Женевьева даже прослезилась от умиления.

Вот таким образом мы все и встретились, Женевьева, Саша, Жозефина юная кузина кабильского бакалейщика, кузен кузины кабильского бакалейщика и ваш покорный слуга, набившись в грузовичок кабильского бакалейщика, да, именно в тот самый, Женевьева сохранила прекрасные отношения со всей семейкой. Итак, нам предстоит поехать за щенком в приют, затерянный где-то в сельской глуши, там, где трава робко пробивается между следами, оставленными гусеницами тракторов.

Обе девочки, устроившись в уголке сзади, оживленно шушукаются, одолеваемые время от времени приступами безумного хохота, который они безуспешно пытаются подавить. Я бы поспорил на что угодно, что Жозефина занимается пополнением своего специального словаря для "сердитых случаев".

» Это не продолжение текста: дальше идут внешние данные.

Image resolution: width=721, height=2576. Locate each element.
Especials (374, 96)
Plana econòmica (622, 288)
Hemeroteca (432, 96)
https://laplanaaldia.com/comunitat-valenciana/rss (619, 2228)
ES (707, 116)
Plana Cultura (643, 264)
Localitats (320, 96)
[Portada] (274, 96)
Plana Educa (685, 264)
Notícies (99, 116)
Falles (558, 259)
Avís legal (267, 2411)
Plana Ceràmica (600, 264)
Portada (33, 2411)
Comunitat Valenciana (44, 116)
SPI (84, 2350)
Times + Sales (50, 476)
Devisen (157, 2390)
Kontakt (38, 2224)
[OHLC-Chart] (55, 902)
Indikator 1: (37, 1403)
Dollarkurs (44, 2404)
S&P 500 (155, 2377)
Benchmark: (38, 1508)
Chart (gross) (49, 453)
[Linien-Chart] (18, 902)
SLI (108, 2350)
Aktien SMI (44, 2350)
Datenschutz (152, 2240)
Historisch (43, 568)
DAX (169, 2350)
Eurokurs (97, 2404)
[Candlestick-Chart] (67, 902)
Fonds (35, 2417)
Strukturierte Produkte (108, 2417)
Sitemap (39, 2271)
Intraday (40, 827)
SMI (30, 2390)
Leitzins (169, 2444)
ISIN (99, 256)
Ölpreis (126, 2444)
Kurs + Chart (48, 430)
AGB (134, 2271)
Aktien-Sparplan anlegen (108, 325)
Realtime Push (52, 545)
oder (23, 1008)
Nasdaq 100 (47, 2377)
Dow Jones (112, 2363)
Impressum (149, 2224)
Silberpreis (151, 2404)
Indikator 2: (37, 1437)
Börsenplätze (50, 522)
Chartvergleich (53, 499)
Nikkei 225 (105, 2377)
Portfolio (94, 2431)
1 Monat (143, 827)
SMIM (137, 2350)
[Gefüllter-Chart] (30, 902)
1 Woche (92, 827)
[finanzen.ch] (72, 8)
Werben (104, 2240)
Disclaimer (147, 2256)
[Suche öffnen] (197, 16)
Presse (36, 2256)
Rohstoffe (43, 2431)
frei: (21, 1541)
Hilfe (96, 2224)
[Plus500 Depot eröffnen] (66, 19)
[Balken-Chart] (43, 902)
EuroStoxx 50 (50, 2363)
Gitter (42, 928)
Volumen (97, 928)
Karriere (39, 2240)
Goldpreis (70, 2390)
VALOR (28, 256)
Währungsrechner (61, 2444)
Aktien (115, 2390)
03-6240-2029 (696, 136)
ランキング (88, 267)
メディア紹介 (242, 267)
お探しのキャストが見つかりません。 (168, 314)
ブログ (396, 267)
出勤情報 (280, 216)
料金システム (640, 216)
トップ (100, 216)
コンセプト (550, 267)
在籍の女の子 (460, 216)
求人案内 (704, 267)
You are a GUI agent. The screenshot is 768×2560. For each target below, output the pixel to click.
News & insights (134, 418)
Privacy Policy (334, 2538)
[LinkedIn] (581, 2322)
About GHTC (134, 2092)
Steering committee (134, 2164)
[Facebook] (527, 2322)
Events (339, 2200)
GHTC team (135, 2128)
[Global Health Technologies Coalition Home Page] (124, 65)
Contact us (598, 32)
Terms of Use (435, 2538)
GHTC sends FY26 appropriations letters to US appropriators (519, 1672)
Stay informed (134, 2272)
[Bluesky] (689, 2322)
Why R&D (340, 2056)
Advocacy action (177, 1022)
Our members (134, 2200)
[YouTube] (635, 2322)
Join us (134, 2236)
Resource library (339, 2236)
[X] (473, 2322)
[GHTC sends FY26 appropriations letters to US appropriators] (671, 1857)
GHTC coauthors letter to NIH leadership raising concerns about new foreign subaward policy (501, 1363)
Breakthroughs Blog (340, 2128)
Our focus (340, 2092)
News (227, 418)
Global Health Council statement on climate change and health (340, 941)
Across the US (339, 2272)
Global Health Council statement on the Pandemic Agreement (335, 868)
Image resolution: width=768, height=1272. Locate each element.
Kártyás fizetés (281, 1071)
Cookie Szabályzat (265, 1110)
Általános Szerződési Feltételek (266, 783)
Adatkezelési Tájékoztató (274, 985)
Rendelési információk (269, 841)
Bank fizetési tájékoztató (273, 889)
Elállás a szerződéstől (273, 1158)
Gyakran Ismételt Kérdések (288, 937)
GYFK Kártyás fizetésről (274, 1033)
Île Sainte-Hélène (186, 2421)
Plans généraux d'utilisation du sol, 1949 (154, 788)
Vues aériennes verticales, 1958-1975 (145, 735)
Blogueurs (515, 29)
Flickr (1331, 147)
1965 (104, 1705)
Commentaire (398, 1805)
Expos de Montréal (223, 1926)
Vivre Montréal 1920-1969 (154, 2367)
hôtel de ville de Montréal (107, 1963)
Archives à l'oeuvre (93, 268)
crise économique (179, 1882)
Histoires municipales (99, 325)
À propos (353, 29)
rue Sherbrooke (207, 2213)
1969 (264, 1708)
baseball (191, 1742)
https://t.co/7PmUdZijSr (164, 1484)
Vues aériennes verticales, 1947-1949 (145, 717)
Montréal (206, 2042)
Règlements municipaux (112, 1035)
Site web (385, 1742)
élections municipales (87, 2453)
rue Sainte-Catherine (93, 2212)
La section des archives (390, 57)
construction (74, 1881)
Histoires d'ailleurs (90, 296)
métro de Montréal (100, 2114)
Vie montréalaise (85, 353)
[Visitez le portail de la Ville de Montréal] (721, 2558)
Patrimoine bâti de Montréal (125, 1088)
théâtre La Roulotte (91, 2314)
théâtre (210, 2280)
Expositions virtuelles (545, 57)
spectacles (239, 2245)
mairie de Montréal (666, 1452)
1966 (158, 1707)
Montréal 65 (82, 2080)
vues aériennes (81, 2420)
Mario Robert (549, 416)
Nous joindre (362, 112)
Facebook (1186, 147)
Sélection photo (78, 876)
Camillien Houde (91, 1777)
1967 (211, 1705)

Час по шоссе, полтора по извилистым проселочным дорогам, восклицания девчонок при виде "взаправдашней" коровы с висящими штучками, полными молока, "похоже на мужские штучки, говорит Жозефина, только вместо одной их целая куча". Я посчитал необходимым на этом остановить игру сравнений, видя, что в ближайшей перспективе зреют вопросы о доении, об удовольствии, которое коровы от этого получают или не получают, — короче, я предпочел не знать, вокруг каких фантазмов порхает обостренный эротизм маленьких девочек в том возрасте, когда у них начинают расти груди… И вот мы прибыли.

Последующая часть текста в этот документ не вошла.